当前位置：首页 > news >正文

CANN/asc-devkit L0C到GM数据搬运

news 2026/6/13 17:55:44

L0C到GM数据搬运（DataCopy）

【免费下载链接】asc-devkit本项目是CANN 推出的昇腾AI处理器专用的算子程序开发语言，原生支持C和C++标准规范，主要由类库和语言扩展层构成，提供多层级API，满足多维场景算子开发诉求。

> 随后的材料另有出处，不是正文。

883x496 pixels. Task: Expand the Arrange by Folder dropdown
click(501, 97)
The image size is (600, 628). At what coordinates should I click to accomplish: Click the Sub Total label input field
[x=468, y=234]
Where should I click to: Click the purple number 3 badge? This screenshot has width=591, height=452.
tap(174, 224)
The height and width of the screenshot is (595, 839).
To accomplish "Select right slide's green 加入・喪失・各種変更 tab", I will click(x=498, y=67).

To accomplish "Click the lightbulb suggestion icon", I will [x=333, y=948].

项目地址: https://gitcode.com/cann/asc-devkit

产品支持情况

产品	是否支持
Ascend 950PR/Ascend 950DT	√
Atlas A3 训练系列产品/Atlas A3 推理系列产品	√
Atlas A2 训练系列产品/Atlas A2 推理系列产品	√
Atlas 200I/500 A2 推理产品	√
Atlas 推理系列产品AI Core	x
Atlas 推理系列产品Vector Core	x
Atlas 训练系列产品	x

功能说明

头文件路径为："basic_api/kernel_operator_data_copy_intf.h"。

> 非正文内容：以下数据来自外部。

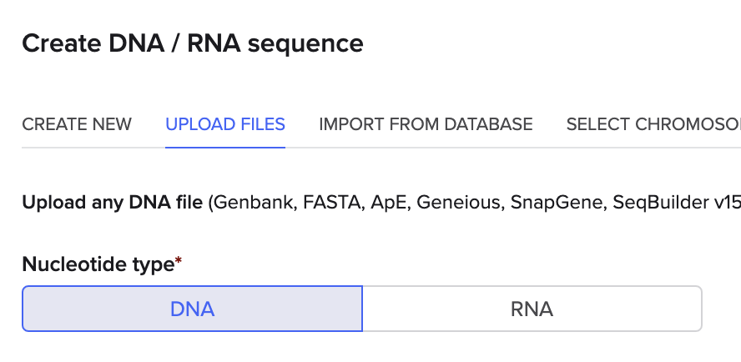Switch to the Create New tab
741x362 pixels.
(x=77, y=124)
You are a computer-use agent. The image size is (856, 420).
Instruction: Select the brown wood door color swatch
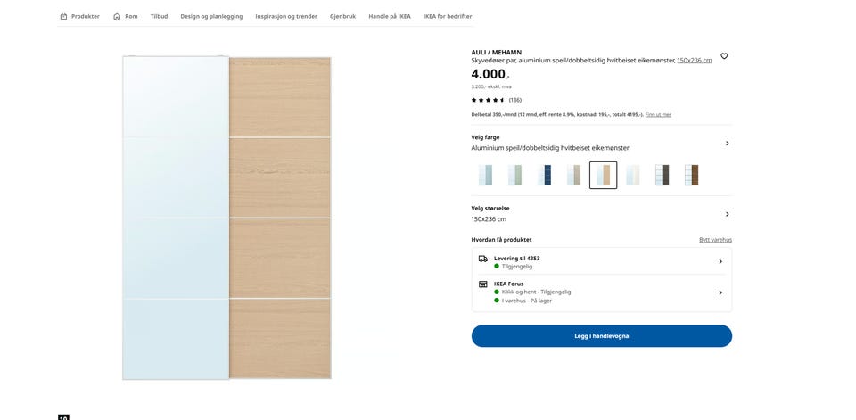pos(690,175)
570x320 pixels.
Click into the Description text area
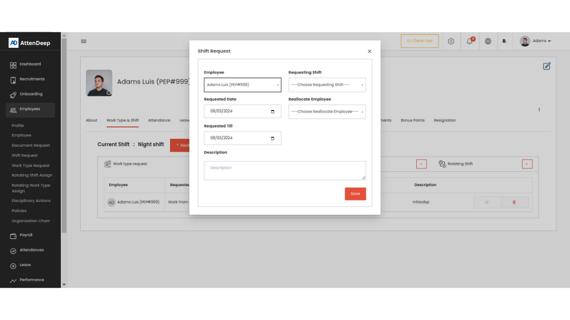(x=284, y=171)
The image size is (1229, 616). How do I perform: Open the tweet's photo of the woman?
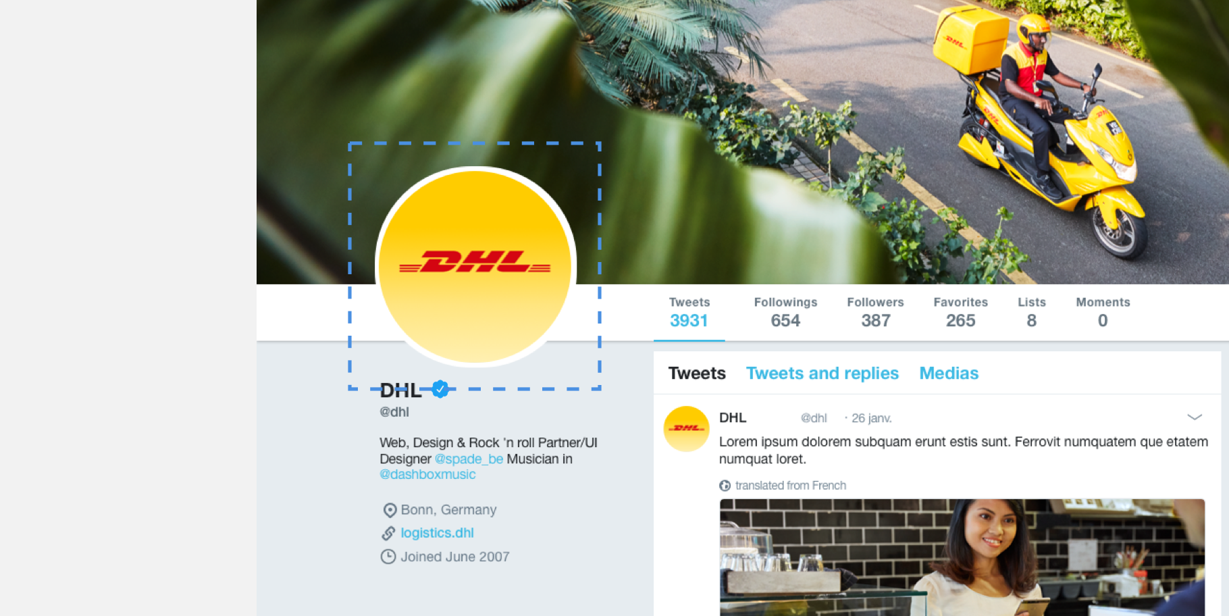pyautogui.click(x=962, y=557)
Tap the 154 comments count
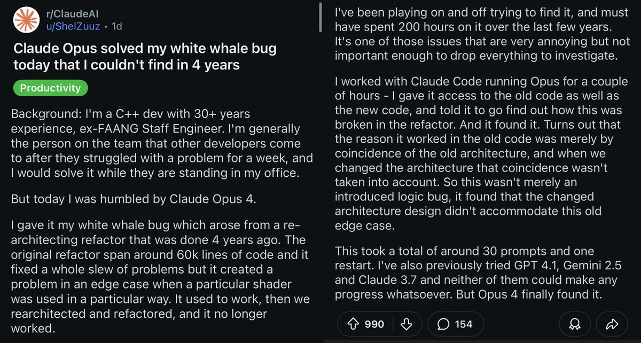 pos(464,324)
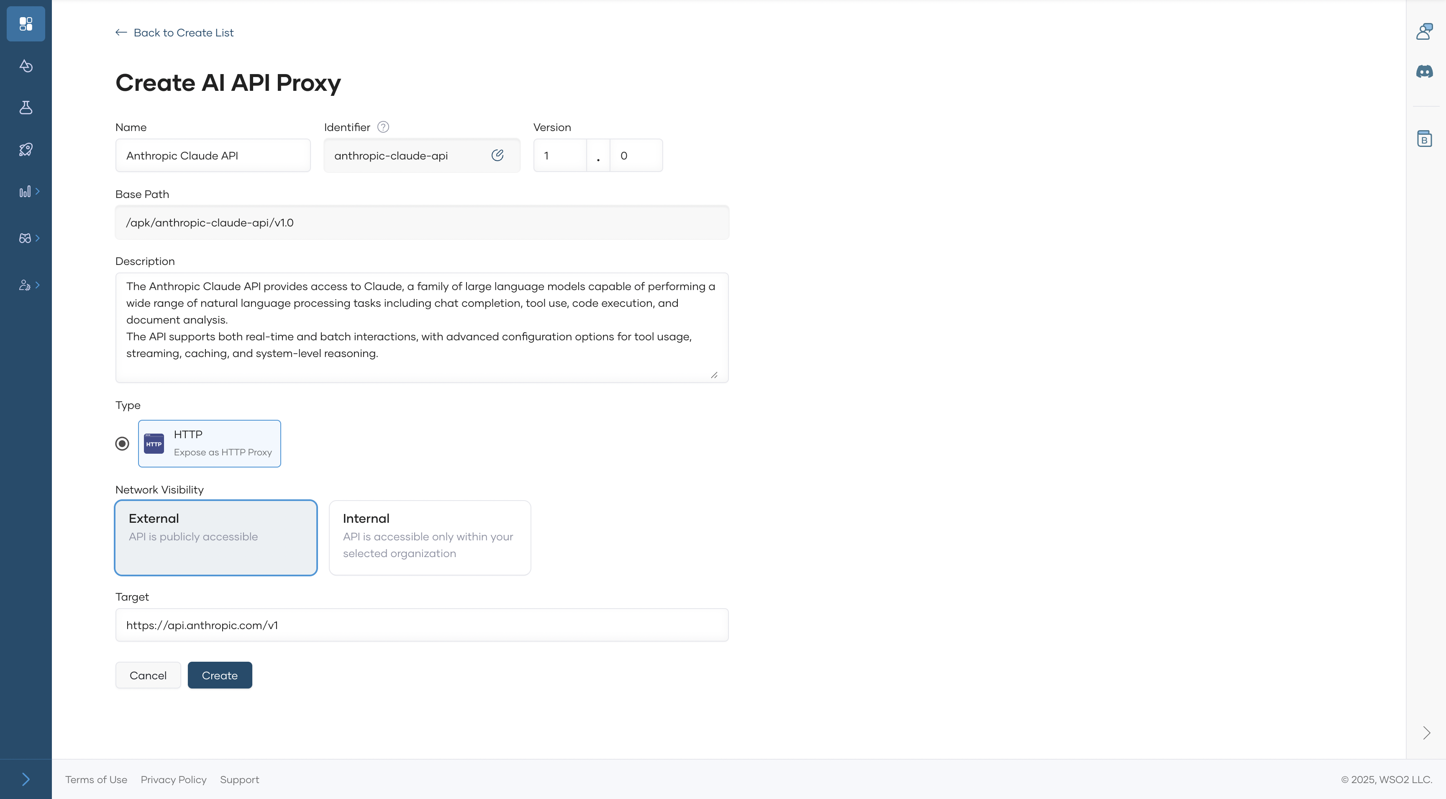Open the user administration sidebar icon

(26, 285)
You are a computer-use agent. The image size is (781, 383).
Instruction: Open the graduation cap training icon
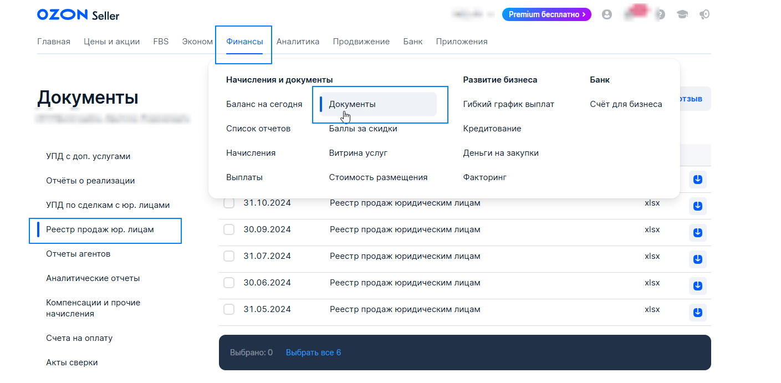coord(682,15)
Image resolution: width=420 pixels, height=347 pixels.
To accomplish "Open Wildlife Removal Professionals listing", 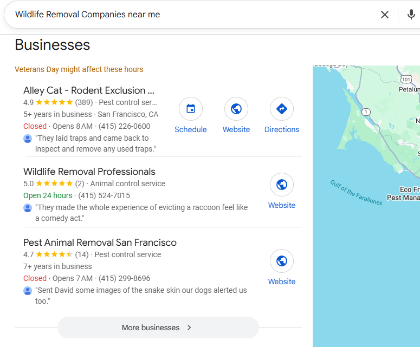I will (x=89, y=172).
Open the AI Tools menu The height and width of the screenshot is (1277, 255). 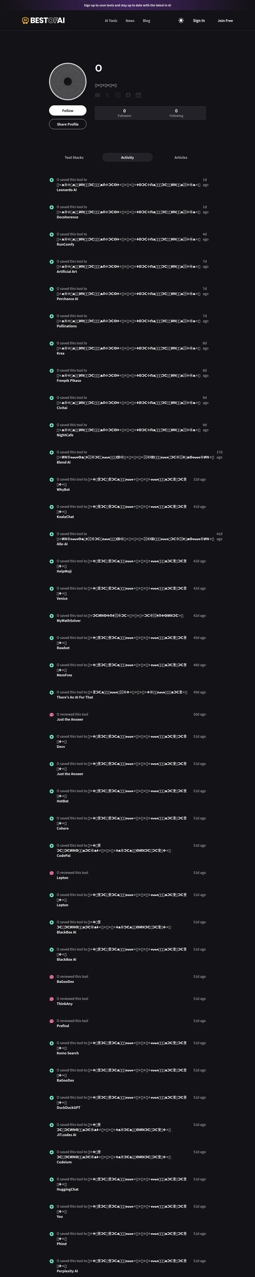tap(111, 21)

矩阵计算的结果存放在L0C Buffer，DataCopy接口用于将结果搬运至Global Memory（GM）中，并且在搬运过程中支持随路格式转换等操作。

以如下产品型号为例：

Atlas A3 训练系列产品/Atlas A3 推理系列产品；

Atlas A2 训练系列产品/Atlas A2 推理系列产品；

下图展示了随路量化、随路ReLU、随路格式转换、随路通道拆分以及随路通道合并的有效组合、中间数据类型和数据路径。下图中的F32->F16与F32->BF16为非量化模式，仅为Cast，其余为随路scalar/tensor量化模式。

图 1L0C2GM流程图

函数原型

DataCopy矩阵搬出接口支持多种随路能力的组合，需要设置不同的寄存器，配合数据搬运指令开启不同的数据搬运能力，对应的接口如下：

数据搬运接口，通路L0C Buffer（CO1）->GM，配合设置寄存器实现量化和ReLU激活，NZ到ND格式的转换，函数原型为：

template <typename T, typename U> __aicore__ inline void DataCopy(const GlobalTensor<T>& dst, const LocalTensor<U>& src, const DataCopyCO12DstParams& intriParams)

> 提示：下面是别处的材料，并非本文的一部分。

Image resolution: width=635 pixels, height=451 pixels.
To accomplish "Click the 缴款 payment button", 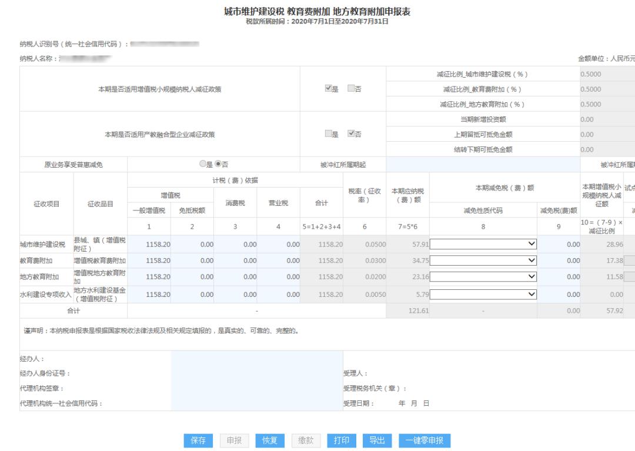I will [306, 440].
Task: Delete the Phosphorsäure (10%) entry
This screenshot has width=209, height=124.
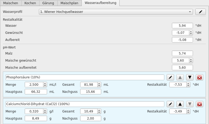Action: (200, 77)
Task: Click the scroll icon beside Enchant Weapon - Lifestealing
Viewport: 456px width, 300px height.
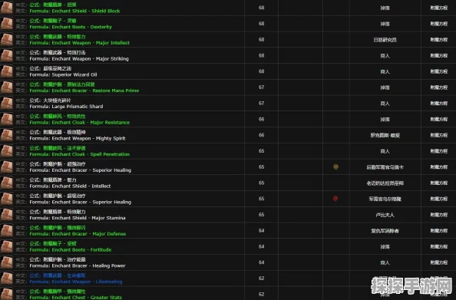Action: (x=7, y=279)
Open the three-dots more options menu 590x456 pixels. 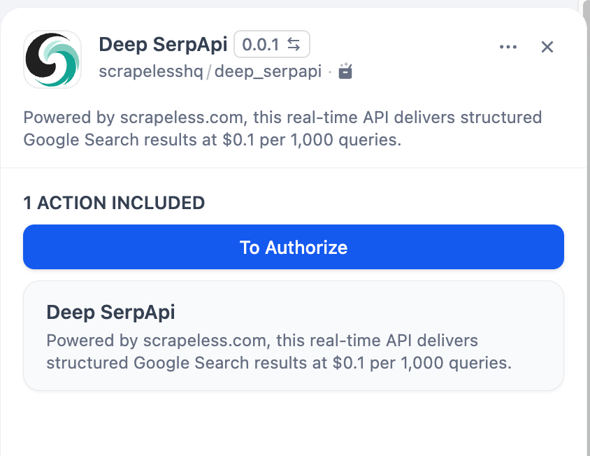tap(508, 47)
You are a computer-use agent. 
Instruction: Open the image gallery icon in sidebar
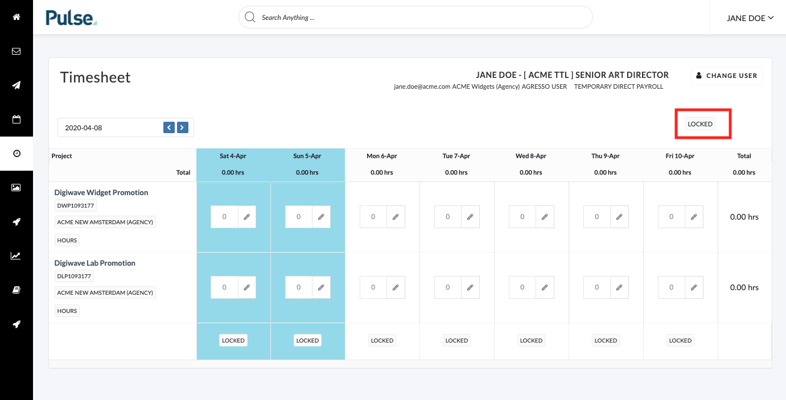(17, 188)
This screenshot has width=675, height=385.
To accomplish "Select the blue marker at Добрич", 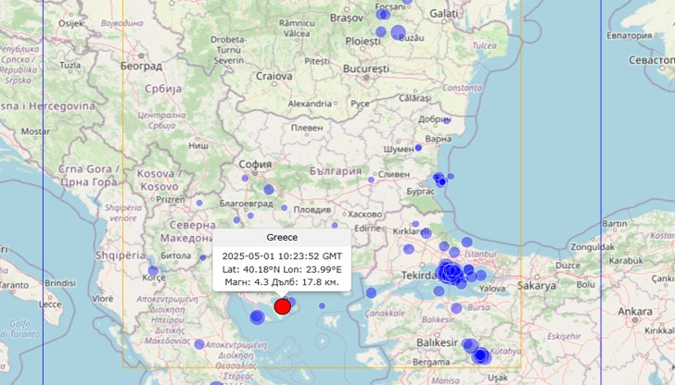I will pos(447,120).
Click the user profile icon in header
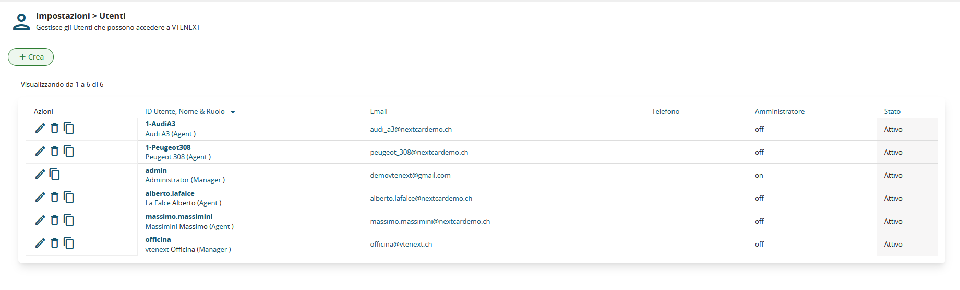 [21, 21]
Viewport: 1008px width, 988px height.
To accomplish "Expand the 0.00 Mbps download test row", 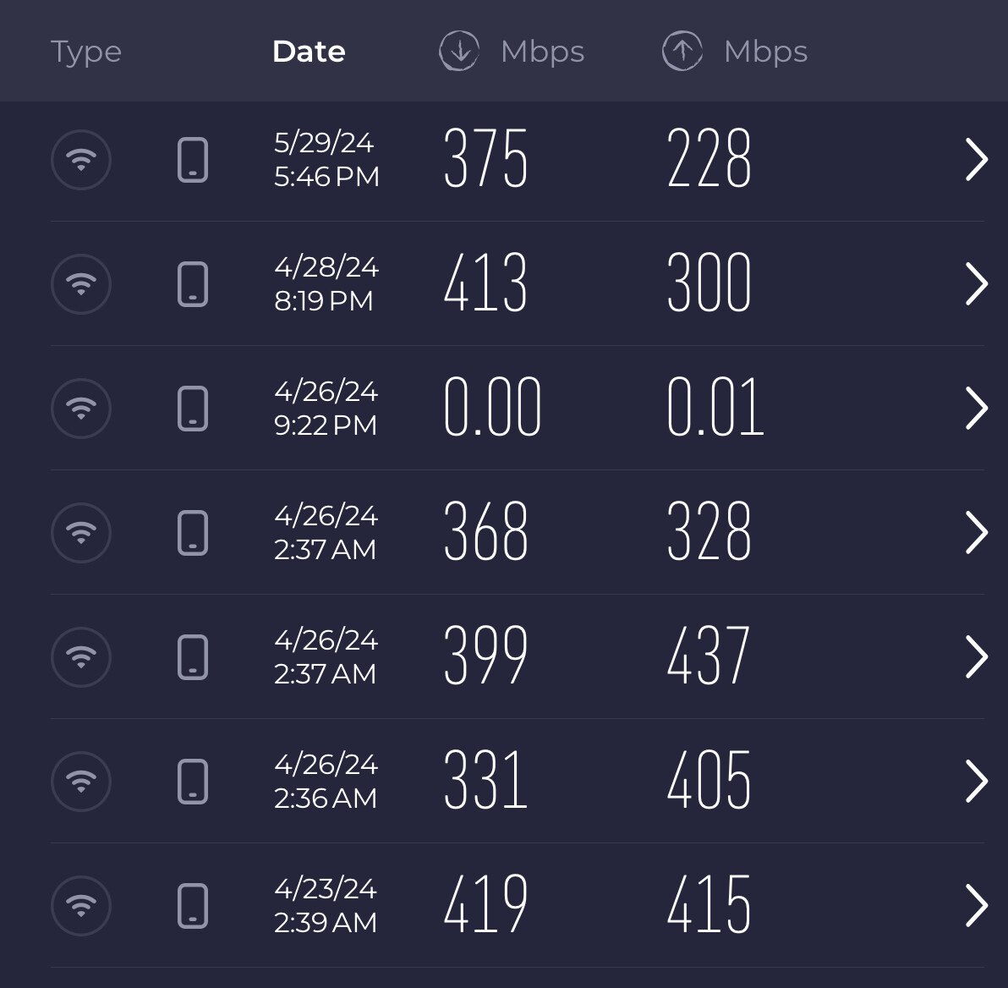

SetFixPipeConfig：寄存器设置接口，通过调用该接口设置Vector随路量化，其中tensor的每个元素都代表一个量化参数，启用tensor量化时需要设置。
SetFixpipePreQuantFlag：寄存器设置接口，通过调用该接口设置Scalar随路量化参数，此元素代表整个输出矩阵使用的量化参数，启用Scalar量化时需要设置。
SetFixpipeNz2ndFlag：寄存器设置接口，通过调用该接口设置随路NZ2ND格式转换配置，使用随路NZ2ND需要设置。

针对Atlas 200I/500 A2 推理产品，还支持如下两个接口：

SetFixPipeClipRelu：寄存器设置接口，通过调用该接口设置ClipReLU操作的最大值。
SetFixPipeAddr：寄存器设置接口，通过调用该接口设置Elementwise操作时LocalTensor的地址。

参数说明

表 1数据搬运DataCopy模板参数说明

参数名	描述
T	目的操作数的数据类型。支持的数据类型请参考数据类型。
U	源操作数的数据类型。支持的数据类型请参考数据类型。

表 2数据搬运DataCopy接口参数说明

参数名称	输入/输出	含义
dst	输出	目的操作数，类型为GlobalTensor，数据格式为NZ、ND格式，ND地址要求满足1字节对齐，NZ地址需要满足32字节对齐。
src	输入	源操作数，类型为LocalTensor，支持的物理地址为L0C Buffer（TPosition为CO1），为Mmad接口计算的结果。数据格式为NZ格式，地址需要满足6对齐。
intriParams	输入	搬运参数，类型为DataCopyCO12DstParams。具体定义请参考${INSTALL_DIR}/include/ascendc/basic_api/interface/kernel_struct_data_copy.h，${INSTALL_DIR}请替换为CANN软件安装后文件存储路径。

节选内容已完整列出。